A J Stiles asterisk_list at earthshod.co.uk
Thu Nov 27 04:05:44 CST 2014


On Wednesday 26 Nov 2014, Antoine Megalla wrote:
> Hi,
> 
> I looked for asterisk in /usr/sbin using the commands ls and find and
> whereis and it was not there.
> 
> I know that the process is killed because when I start asterisk using the
> command asterisk -vvvvc it starts and then it exits and the word killed is
> wrote on the console.
> 
> Ever time I copy a new executable to /usr/sbin either using cp command or
> make install it gets deleted too.
> 
> Now I used the strace command on asterisk and I can clearly see at the end
> of the strace the line : killed by SIGKILL This means that something or
> someone is actually and purposely killing asterisk but I do not know what
> or who is doing that also I know that I am the only user on the system.
> 
> Again any indicators to solve this very weird issue are welcomed.

It sounds as though your server might have been compromised.

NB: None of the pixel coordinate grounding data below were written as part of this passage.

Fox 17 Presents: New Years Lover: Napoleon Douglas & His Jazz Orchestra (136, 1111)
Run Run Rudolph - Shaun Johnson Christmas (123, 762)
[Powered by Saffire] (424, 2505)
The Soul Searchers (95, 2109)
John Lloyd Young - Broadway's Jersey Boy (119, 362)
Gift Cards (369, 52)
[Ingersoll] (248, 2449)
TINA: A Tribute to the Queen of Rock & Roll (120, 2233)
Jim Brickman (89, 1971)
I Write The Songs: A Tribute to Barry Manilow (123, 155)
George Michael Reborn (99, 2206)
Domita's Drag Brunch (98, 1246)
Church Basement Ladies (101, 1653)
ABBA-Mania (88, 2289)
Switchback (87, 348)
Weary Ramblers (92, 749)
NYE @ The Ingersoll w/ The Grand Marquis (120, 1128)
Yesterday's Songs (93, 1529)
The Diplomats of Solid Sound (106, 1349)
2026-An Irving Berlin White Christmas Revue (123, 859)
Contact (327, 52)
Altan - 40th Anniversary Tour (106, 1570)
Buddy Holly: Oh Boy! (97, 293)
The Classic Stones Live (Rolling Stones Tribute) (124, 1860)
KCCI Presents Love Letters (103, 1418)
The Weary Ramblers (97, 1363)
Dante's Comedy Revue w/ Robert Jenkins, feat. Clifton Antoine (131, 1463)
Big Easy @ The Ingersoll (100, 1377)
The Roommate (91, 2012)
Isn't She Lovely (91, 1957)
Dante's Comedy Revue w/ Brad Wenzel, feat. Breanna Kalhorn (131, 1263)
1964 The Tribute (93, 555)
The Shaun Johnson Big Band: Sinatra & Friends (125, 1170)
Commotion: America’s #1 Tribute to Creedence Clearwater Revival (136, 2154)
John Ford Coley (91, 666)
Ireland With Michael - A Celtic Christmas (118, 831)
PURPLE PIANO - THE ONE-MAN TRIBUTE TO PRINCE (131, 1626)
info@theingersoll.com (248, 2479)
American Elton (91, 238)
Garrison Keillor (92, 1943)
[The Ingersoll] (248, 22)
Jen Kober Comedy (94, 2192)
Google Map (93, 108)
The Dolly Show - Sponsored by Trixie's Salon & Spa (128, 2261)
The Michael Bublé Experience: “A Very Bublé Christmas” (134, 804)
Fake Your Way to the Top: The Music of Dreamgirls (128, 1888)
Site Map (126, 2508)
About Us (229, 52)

Get another machine of the same bit architecture and perform a fresh install 
of exactly the same OS as your Asterisk box on that.  Install busybox too  
(it's usually there anyway, as it's required for building the initial RAMdisks 
used by most distros for booting).  Using a USB stick  (preferrably one that 
can be set read-only),  copy at least the `ls`, `ps`, `netstat`, `w`, 
`lsattr`, `md5sum`, `cat`, `diff` and `busybox` binaries over  (to somewhere 
that isn't /usr/bin/).  Use both the existing installed and the newly-copied 
md5sum and diff to check each system binary against the known-good ones.  You 
can use busybox to replicate commands you haven't copied  (but note that 
busybox versions are rather cut-down as compared to the GNU tools you know and 
love.  Come to think of it, they're cut-down as compared to the BSD tools 
everyone replaces with GNU versions once they have a C compiler up and 
running).

Compare /etc/inittab between the two machines.

Many rootkits mess with ext[2-4]fs attributes, presumably to stop you 
overwriting their overwritten system binaries; so use a known good lsattr to 
check the attributes of everything in /bin/, /sbin/, /usr/bin/ and /usr/sbin/ 
-- watch out for anything set immutable.  


Getting rid of the compromise fortunately is reasonably easy, especially if 
your /home folder is on its own partition.  Just ignore that partition during 
reinstallation, edit your /etc/fstab afterwards and reboot -- your original 
/home will be preserved intact.  If not, use systemrescuecd or something 
similar to boot a known-good system.  Use mv to rename /home to a new name. 
Shrink a disk partition and create a new small partition.  Use that for your 
/home during the reinstall.  Then again edit /etc/fstab, unmount /home, mv 
your old /home back to /home and reboot.